EuGH: Dynamische IP-Adressen sind personenbezogene Daten

Mit Urteil vom 19.10.2016 hat der EuGH entschieden, dass dynamische (wechselnde) IP-Adressen personenbezogene Daten sind. Das war unter Juristen seit Jahren umstritten.

Der EuGH begründet es so: Auch wenn der Anbieter eines Online-Mediendienstes selbst zunächst nicht aus der IP-Adresse auf eine bestimmte Person schließen kann, sei dies mit Zusatzinformationen des Internetzugangsanbieters möglich. An diese könne der Anbieter insbesondere im Fall von Cyberattacken gelangen, indem er sich an die zuständige Behörde wenden könne, um die die Strafverfolgung einzuleiten.

In Deutschland dürfen personenbezogene Daten, wie eben (spätestens jetzt auch dynamische) IP-Adressen, nur unter sehr engen Voraussetzungen gespeichert werden. Das ist in § 15 Telemediengesetz (TMG) geregelt.

Der EuGH hat weiter entschieden, dass ein Anbieter von Online-Mediendiensten personenbezogene Daten eines Nutzers nicht nur – wie es nach dem Deutschen Telemediengesetz (TMG) erlaubt ist – erheben und verwenden darf, soweit dies zur Nutzung des Dienstes selbst und zur Abrechnung erforderlich ist, sondern – nun nach dem Urteil des EuGH – auch über das Ende eines Nutzungsvorgangs hinaus, um die generelle Funktionsfähigkeit seiner Dienste zu gewährleisten. Gemeint ist damit, dass diese Daten beispielsweise gespeichert werden dürfen müssen, wenn sie zur Abwehr von Hackerangriffen erforderlich sind (was sachlich umstritten ist).

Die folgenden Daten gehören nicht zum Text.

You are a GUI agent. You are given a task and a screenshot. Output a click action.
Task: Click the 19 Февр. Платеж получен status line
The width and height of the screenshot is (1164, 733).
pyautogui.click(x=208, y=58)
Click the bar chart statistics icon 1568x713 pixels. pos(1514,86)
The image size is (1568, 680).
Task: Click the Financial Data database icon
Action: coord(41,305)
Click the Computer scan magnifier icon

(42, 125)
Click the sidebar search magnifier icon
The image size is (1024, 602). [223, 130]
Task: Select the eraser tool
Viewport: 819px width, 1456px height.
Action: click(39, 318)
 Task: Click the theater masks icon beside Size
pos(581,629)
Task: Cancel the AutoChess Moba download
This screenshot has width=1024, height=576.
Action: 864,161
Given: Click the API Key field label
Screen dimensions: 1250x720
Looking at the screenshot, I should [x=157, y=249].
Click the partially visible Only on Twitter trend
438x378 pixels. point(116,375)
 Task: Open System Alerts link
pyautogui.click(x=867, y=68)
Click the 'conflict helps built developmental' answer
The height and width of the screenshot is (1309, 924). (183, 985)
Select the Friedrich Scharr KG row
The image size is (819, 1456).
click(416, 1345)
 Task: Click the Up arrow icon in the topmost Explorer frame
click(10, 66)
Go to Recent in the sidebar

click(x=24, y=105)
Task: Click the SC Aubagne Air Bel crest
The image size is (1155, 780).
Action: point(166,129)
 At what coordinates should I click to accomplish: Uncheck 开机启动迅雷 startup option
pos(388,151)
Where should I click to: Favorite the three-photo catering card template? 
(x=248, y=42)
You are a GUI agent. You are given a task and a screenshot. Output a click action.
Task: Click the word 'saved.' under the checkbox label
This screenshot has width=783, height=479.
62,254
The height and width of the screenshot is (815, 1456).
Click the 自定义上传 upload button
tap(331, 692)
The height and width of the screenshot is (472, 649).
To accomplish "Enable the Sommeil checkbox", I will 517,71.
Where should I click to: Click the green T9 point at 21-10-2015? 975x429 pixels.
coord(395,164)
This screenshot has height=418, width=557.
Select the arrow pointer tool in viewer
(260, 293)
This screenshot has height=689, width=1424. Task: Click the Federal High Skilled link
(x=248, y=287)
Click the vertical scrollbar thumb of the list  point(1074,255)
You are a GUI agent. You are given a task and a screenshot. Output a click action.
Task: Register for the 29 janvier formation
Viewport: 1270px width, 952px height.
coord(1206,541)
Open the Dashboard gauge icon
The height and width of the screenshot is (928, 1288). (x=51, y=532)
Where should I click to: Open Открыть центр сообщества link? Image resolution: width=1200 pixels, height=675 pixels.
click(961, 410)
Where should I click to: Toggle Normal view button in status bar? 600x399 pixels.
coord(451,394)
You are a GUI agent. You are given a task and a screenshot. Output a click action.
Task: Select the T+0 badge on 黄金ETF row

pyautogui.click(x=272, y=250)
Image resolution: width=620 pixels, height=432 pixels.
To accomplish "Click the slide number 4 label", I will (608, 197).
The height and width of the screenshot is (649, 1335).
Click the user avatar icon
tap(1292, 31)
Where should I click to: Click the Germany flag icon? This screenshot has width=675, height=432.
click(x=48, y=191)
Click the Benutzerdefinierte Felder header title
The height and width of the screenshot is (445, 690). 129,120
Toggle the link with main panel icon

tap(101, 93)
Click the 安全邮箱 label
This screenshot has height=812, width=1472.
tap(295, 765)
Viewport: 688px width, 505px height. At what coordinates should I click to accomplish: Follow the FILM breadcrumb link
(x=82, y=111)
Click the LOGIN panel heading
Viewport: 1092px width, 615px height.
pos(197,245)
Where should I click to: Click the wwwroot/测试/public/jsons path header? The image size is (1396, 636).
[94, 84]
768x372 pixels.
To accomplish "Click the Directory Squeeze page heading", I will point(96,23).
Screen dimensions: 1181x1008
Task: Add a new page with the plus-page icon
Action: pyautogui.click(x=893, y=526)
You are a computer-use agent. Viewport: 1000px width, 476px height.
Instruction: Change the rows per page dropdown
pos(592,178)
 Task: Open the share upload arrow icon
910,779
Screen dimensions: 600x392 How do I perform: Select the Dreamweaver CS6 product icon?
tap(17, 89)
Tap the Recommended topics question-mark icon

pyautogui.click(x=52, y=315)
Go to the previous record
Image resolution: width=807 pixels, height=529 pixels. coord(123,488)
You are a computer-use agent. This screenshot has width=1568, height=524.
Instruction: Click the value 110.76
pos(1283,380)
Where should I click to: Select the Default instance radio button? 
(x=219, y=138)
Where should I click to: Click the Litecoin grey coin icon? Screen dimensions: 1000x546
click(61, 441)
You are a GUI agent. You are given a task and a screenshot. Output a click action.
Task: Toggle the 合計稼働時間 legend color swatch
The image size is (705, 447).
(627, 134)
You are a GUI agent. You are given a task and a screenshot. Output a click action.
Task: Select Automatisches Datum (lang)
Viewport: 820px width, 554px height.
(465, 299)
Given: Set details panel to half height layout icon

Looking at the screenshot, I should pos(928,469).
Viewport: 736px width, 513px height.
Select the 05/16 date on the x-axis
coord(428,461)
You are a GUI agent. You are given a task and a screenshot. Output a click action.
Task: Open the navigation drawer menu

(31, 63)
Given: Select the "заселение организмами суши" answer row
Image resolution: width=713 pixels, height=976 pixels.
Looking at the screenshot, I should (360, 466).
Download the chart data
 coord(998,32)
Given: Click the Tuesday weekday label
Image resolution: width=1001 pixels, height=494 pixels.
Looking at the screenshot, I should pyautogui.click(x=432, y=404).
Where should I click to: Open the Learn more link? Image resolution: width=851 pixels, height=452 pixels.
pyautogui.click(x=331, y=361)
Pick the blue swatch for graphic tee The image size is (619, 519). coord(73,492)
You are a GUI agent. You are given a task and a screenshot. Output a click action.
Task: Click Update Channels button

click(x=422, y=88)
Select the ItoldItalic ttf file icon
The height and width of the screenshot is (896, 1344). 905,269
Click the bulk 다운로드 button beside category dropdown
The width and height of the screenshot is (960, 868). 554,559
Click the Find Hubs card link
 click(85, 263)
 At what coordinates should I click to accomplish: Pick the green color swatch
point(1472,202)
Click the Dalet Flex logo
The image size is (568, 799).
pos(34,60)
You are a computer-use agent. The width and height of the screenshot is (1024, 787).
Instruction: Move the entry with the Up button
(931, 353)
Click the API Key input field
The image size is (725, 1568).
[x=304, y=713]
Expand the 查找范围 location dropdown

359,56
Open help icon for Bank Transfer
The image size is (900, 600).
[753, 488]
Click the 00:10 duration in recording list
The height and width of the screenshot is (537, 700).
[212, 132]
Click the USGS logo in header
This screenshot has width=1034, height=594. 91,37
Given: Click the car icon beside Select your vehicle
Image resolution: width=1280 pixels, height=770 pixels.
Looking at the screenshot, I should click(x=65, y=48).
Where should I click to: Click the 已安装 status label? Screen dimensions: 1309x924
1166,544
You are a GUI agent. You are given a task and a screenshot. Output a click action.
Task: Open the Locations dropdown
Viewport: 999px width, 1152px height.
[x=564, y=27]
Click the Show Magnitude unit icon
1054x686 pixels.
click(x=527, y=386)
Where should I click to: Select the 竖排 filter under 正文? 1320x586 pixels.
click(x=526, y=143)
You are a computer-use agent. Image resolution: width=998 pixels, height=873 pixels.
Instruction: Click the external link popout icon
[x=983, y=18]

Mit anderen Worten, § 15 TMG verstößt gegen geltendes EU-Recht und muss zukünftig EU-Rechtskonform ausgelegt werden. Denn gem. Artikel 7 Buchst. f der Richtlinie 95/46 muss “eine Abwägung zwischen dem Interesse oder den Grundrechten und Grundfreiheiten der Nutzer” und “dem Interesse des Mediendienstes, seine generelle Funktionsfähigkeit zu gewährleisten”, möglich sein. Das TMG sieht eine solche Abwägungsmöglichkeit allerdings nicht vor.

Praxishinweis: Eine generelle Befugnis, dynamische IP-Adressen dauerhaft zu speichern, lässt sich daraus nicht ableiten. Das Urteil stand in Bezug zu Online-Diensten des Bundes. Ob die erforderliche Abwägung bei Privatanbietern ebenfalls dazu führen muss, dass die Daten zur Abwehr von Hackerangriffen gespeichert werden dürfen, bleibt abzuwarten.